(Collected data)
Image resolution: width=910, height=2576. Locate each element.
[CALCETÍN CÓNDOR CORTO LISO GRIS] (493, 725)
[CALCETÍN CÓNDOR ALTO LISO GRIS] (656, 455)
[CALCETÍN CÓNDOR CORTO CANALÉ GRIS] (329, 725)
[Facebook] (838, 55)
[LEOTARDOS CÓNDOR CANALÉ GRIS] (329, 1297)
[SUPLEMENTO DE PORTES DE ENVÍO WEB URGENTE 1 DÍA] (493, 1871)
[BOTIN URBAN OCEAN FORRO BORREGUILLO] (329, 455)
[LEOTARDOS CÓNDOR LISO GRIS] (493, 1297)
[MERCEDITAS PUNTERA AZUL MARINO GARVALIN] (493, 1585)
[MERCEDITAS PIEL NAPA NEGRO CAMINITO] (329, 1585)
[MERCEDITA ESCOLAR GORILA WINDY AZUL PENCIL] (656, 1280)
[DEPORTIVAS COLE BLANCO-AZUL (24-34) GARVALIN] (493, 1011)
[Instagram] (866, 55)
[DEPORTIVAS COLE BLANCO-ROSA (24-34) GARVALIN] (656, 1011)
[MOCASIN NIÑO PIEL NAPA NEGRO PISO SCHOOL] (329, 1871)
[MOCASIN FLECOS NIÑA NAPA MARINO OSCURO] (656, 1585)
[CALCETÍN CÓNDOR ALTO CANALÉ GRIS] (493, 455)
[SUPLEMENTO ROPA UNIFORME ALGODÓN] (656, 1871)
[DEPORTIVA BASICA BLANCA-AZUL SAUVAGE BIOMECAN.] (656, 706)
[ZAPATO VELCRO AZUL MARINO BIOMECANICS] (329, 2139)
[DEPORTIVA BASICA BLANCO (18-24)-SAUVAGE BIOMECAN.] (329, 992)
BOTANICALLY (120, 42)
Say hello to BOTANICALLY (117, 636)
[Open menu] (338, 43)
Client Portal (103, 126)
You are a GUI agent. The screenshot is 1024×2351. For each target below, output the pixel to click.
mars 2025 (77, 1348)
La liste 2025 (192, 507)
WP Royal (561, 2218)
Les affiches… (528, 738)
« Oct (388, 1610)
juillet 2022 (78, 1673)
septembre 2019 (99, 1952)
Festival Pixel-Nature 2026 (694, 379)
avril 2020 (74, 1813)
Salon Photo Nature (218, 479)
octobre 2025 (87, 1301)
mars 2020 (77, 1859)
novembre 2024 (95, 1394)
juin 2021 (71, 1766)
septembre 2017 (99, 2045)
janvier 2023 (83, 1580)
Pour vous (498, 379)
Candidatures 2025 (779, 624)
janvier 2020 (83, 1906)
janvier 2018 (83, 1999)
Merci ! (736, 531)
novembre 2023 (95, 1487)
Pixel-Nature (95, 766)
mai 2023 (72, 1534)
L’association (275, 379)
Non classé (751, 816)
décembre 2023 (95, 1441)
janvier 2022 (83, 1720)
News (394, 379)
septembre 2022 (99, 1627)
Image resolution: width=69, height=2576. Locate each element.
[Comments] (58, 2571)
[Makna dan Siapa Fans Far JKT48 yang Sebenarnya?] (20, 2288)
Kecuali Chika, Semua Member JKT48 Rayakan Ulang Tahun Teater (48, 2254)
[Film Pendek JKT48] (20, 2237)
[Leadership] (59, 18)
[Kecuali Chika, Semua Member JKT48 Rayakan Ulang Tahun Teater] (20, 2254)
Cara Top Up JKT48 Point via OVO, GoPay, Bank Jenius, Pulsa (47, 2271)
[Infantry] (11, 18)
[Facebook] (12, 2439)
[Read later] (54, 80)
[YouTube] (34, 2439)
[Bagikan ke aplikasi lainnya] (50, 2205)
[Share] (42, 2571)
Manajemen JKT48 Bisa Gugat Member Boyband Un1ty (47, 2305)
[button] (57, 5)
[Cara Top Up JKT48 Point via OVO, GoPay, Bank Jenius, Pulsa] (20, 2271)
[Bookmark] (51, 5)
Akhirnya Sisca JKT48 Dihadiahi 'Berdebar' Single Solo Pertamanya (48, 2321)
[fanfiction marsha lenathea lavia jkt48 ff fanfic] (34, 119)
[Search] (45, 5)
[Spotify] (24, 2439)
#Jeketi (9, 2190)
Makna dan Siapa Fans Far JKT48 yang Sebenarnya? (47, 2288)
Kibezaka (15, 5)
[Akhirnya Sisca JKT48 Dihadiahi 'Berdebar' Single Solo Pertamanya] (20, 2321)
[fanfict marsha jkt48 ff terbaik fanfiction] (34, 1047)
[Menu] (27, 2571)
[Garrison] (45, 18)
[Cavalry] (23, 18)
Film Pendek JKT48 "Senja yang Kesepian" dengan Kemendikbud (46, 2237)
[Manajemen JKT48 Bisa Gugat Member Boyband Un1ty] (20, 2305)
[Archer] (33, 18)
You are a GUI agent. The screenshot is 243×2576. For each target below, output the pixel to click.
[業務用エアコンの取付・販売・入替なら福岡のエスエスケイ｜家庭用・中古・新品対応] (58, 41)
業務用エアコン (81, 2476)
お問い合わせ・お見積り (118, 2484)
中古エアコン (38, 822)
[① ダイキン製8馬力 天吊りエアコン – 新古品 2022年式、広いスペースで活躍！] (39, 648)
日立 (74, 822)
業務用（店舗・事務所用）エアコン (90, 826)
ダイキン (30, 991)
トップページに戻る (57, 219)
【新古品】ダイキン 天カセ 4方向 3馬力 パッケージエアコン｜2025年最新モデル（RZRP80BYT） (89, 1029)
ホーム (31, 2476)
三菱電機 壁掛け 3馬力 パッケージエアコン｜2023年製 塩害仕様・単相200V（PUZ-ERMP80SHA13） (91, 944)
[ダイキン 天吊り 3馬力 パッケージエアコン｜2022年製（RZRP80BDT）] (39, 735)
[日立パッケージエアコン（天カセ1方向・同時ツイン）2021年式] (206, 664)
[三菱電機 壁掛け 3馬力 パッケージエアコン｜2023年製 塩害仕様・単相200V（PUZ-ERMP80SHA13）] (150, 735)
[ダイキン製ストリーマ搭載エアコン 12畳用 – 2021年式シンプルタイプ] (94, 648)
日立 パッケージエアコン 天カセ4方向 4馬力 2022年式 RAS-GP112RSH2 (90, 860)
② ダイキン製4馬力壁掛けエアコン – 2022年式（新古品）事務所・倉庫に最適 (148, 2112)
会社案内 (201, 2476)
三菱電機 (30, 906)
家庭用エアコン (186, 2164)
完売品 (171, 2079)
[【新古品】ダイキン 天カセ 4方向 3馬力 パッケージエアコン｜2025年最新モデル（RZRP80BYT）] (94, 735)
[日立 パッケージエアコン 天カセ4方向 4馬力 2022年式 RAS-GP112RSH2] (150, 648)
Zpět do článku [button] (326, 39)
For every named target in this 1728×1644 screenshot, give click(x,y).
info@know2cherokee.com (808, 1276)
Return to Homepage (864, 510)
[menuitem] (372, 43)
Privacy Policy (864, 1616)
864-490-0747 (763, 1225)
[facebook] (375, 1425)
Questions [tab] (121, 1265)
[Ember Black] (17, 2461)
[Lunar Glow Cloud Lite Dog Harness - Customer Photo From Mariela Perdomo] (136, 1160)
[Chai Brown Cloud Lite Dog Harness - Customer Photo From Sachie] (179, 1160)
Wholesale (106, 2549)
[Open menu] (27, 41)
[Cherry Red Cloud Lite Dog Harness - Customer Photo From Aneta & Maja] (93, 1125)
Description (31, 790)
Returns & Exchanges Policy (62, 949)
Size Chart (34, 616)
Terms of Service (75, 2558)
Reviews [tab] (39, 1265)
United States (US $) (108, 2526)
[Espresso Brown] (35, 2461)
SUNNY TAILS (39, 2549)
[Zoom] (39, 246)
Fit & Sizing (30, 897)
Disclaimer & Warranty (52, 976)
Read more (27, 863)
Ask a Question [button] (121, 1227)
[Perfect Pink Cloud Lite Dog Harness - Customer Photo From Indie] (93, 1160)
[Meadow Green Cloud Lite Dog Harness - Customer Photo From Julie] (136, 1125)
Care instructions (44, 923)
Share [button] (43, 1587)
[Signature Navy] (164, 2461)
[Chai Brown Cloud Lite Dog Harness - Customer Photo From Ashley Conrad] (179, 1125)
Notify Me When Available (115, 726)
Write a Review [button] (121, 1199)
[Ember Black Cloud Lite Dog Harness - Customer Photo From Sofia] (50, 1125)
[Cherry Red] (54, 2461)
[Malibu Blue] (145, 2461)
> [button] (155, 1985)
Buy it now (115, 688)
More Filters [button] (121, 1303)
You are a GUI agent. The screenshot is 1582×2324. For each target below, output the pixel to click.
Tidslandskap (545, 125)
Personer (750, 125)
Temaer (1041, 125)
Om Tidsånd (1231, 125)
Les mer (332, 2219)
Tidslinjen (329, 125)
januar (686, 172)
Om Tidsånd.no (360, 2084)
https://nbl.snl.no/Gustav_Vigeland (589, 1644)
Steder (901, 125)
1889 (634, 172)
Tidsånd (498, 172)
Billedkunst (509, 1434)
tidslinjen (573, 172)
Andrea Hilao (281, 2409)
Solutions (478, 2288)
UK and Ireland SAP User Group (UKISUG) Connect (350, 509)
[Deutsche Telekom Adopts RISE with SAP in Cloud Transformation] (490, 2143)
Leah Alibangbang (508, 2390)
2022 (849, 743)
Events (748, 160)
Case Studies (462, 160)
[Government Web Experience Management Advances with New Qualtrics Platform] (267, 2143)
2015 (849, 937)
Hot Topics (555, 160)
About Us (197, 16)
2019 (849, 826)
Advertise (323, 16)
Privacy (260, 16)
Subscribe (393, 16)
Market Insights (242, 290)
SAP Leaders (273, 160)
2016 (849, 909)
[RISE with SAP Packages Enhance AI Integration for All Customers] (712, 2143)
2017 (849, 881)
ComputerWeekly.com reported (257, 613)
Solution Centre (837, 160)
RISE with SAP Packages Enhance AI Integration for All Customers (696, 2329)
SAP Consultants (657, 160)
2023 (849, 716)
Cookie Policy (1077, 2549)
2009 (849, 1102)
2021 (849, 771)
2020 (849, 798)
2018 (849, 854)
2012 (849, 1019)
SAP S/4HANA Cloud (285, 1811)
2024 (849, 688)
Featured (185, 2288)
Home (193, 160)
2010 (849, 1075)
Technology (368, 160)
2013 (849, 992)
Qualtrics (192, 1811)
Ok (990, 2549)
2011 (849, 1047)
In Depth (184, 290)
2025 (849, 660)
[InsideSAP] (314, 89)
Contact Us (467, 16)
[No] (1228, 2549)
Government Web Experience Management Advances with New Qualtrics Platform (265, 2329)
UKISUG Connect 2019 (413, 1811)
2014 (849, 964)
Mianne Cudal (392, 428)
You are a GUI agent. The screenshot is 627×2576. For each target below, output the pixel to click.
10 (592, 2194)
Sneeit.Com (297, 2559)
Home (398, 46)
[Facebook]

Prompt: Using the data above, print exactly the lines from the line that contains "You are a GUI agent. The screenshot is 243×2576." through the line that contains "トップページに戻る (57, 219)", with both included.

Result of this task:
You are a GUI agent. The screenshot is 243×2576. For each target below, output the pixel to click.
[業務用エアコンの取付・販売・入替なら福岡のエスエスケイ｜家庭用・中古・新品対応] (58, 41)
業務用エアコン (81, 2476)
お問い合わせ・お見積り (118, 2484)
中古エアコン (38, 822)
[① ダイキン製8馬力 天吊りエアコン – 新古品 2022年式、広いスペースで活躍！] (39, 648)
日立 (74, 822)
業務用（店舗・事務所用）エアコン (90, 826)
ダイキン (30, 991)
トップページに戻る (57, 219)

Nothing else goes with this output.